La telenovela, que se estructura en 177 episodios (de alrededor de 50 minutos cada uno), transcurre con las habituales dispersiones de los culebrones. Sin embargo, avanza entre otras cosas gracias a un sano balance entre drama y comedia (que trae a la mente a Jorge Amado), a veces en la farsa. Gracias al humor es digerible el melodrama y pueden prosperar temas incómodos (y hoy políticamente incorrectos), como un marido polígamo, o el esbozo del “síndrome del poste”, que consiste en que “todas quieren un hombre recargado en ellas”, o se puede decir en más de una ocasión que “el hombre es burro”. Así sigue su curso más de un romance, como el de un hombre maduro que no duda en mentir para realizar su sueño: tener un casamiento vestido de blanco, como otrora anhelaban los personajes femeninos telenoveleros.
Algunos personajes no escapan al estereotipo, pero en general están perfilados más allá del maniqueísmo, con trazos que no se limitan al blanco y negro. El personaje más abyecto también puede ser proclive a la ternura. Nina, una vengadora que trae a la memoria al Conde de Montecristo, guarda en su corazoncito tanto amor como rencor; es tan osada como torpe, dispuesta con similar frenesí al encarnizamiento como al casamiento. En este paisaje sobresalen pasajes y paisajes dramáticos y parlamentos notables. El tiradero es una locación, pero también un símbolo social: ahí van a parar los desechos humanos (y no es raro que sean los padres quienes ahí dejan a sus hijos); de ahí surgen seres enojados que buscan sobrevivir en un mundo más respirable y no dudan en recurrir al delito para ello. En la grisura así esbozada hay espacio para maternidades manipuladoras, paternidades fallidas, para la tragedia y la lucidez, para aseveraciones alimentadas por la decepción y el dolor, como la que una alcoholizada y odiosa Carminha – una villana memorable que ha sabido sacar ventaja de la manipulación, del chantaje y la hipocresía– lanza por medio de un monólogo elocuente: “El ser humano es algo que da horror. Dios se equivocó. Erró. No es fácil crear el mundo en seis días. Es cosa de hombres. Mal hecho. No resultó”.

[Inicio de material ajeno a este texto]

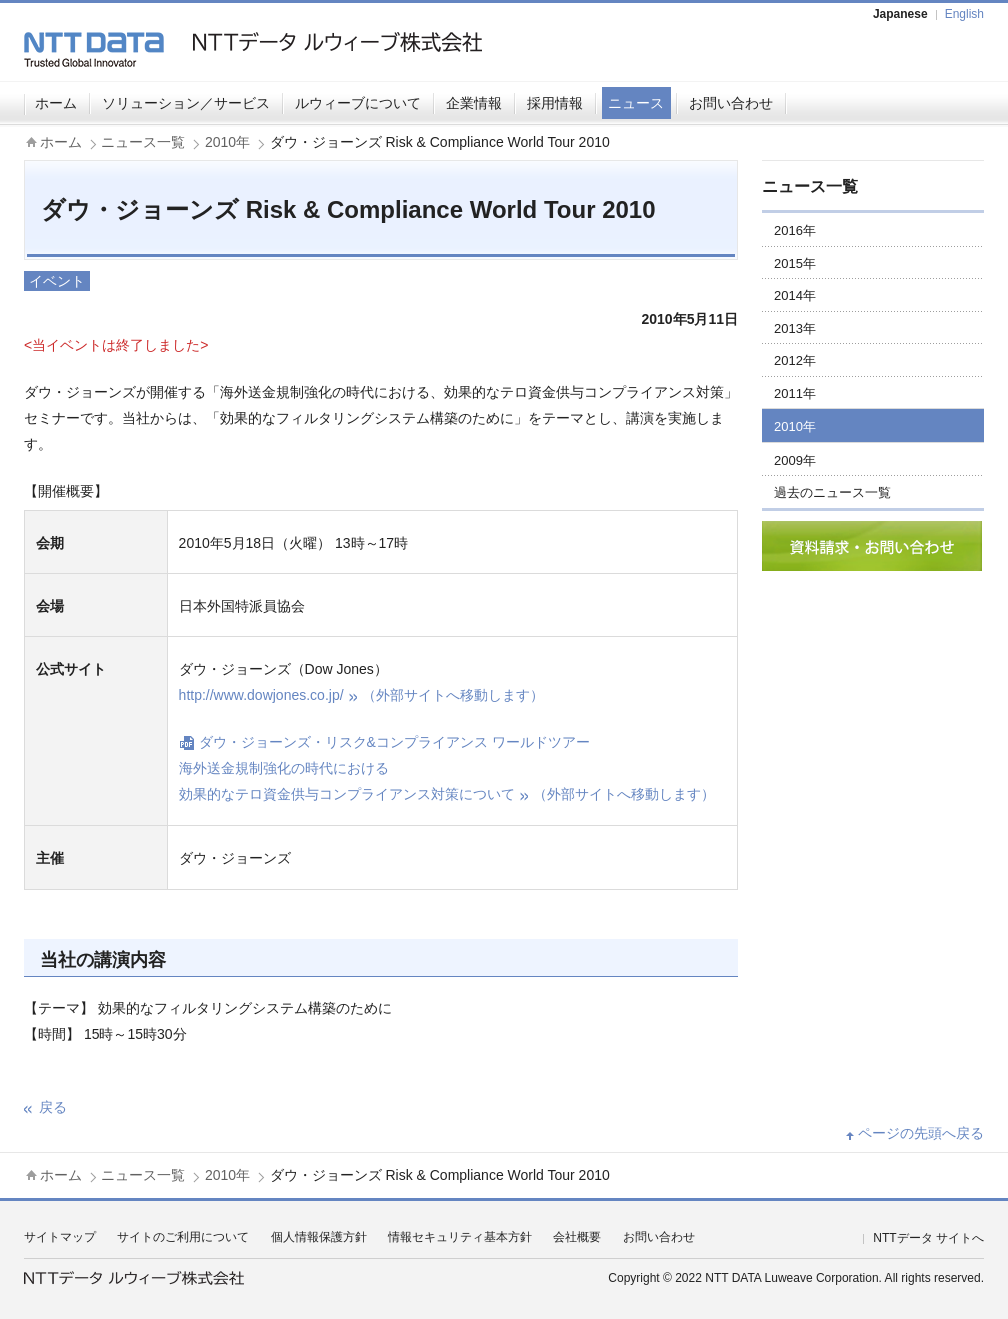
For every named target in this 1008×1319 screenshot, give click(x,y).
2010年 (227, 142)
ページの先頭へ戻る (921, 1133)
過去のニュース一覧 (832, 492)
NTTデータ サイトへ (928, 1238)
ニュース (636, 103)
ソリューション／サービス (186, 103)
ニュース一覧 (143, 142)
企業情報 (474, 103)
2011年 (795, 393)
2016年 (795, 230)
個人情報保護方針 (319, 1237)
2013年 (795, 328)
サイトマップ (60, 1237)
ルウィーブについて (358, 103)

Avenida Brasil consigue conciliar en pantalla universos contrastantes; frente a la pantalla aspira a convocar diferentes públicos. El mérito es que entrega valiosa sustancia a todos, algo que desafortunadamente no ha caracterizado al género. En México, desde siempre las novelas educan. Por lo general, para mal. Hoy, en algunos casos, tienen la ambición de concientizar sobre diferentes problemáticas sociales y en algunas ocasiones emprenden críticas valiosas. Ahí hay un bastión valiosísimo para creadores audiovisuales desprejuiciados. De la telenovela se podría sacar bastante provecho, pues está abierta al gran público y se hace presente ahí donde el cine nacional ni siquiera sueña con llegar.
Avenida Brasil, cuyos temas son bastante latinoamericanos, pone un espejo a otras sociedades. Ya inspiró Avenida Perú. De este lado del espejo por acá dominamos bien esos temas. ¿Algún día veremos Avenida México en la pantalla?